Vincent Bugliosi: Palpable Anger
A BUZZFLASH GUEST CONTRIBUTION
by Vincent Bugliosi
(Editor's Note: The following is an excerpt from the book The Prosecution of George W. Bush for Murder by Vincent Bugliosi)
My anger over the war in Iraq, some will say, is palpable. If I sound too angry for some, what should I be greatly angry about -- that a referee gave what I thought was a bad call to my hometown football, basketball, or baseball team, and it may have cost them the game? I don't think so.Virtually all of us cling desperately to life, either because of our love of life and/ or our fear of death. I'm told there is a passage in a novel by Dostoyevsky in which a character in the story exclaims, "If I were condemned to live on a rock, chained to a rock in the lashing sea, and all around me were ice and gales and storm, I would still want to live. Oh God, just to live, live, live!"

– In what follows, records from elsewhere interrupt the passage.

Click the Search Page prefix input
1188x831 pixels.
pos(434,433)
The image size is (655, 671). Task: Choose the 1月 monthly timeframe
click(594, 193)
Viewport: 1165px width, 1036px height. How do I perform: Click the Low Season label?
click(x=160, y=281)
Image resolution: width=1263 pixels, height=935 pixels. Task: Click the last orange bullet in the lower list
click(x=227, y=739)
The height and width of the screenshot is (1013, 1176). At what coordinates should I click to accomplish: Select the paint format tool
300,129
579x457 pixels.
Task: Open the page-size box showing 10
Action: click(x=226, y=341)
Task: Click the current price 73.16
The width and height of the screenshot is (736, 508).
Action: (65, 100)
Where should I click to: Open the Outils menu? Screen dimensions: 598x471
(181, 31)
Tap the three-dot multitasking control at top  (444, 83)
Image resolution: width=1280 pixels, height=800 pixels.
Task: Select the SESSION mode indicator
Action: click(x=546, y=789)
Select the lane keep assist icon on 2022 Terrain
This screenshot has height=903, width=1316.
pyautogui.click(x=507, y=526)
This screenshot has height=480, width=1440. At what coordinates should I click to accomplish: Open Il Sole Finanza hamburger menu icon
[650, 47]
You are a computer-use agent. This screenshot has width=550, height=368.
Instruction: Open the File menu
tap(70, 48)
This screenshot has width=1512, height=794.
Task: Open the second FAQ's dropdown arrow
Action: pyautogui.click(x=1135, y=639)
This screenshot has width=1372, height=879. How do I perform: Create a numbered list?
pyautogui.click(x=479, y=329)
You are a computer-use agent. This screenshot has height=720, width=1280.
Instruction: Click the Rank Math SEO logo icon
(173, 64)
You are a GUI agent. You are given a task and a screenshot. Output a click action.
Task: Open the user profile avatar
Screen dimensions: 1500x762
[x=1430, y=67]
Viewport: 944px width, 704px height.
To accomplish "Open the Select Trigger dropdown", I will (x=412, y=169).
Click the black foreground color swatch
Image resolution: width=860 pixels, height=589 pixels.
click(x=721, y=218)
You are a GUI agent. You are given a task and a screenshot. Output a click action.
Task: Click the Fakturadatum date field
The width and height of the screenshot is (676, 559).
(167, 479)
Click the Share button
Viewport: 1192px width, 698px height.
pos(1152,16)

So nothing is as important in life as life and death. We fear and loathe the thought of our own death, even if it's a peaceful one after we've outlived the normal longevity. We fear not only the loss of our own lives, but the lives of our parents and sisters and brothers, as well as our relatives and close friends. We don't think of our children too much in this regard because our children, in the normal scheme of things, are supposed to outlive us. When they die before us, the already hideous nature of death becomes unbearable. And that's when they die a normal and peaceful death from illness. If the death is from an accident, like a car collision, the death of the child, if possible, is even more unbearable.
So one can hardly imagine the gut-tearing pain and horror when the only child of a couple, a nineteen-year-old son, call him Tim, the center of his parents' lives, whom they showered with their love and lived through vicariously in his triumphs on the athletic field and in the classroom, and who was excited as he looked forward to life, planning to wed his high school sweetheart and go on to become a police officer (or lawyer, doctor, engineer, etc.) dies the most horrible of deaths from a roadside bomb in a far-off country, and comes home in a metal box, * his body so shattered that his parents are cautioned by the military not to open it because what is inside ("our Timmy") is "unviewable." (To make the point hit home more with you, can you imagine if it was your son who was killed in Iraq and came home "unviewable" in a box? Yes, your son Scott, or Paul, or Michael, or Ronnie, Todd, Peter, Marty, Sean, or Bobby.)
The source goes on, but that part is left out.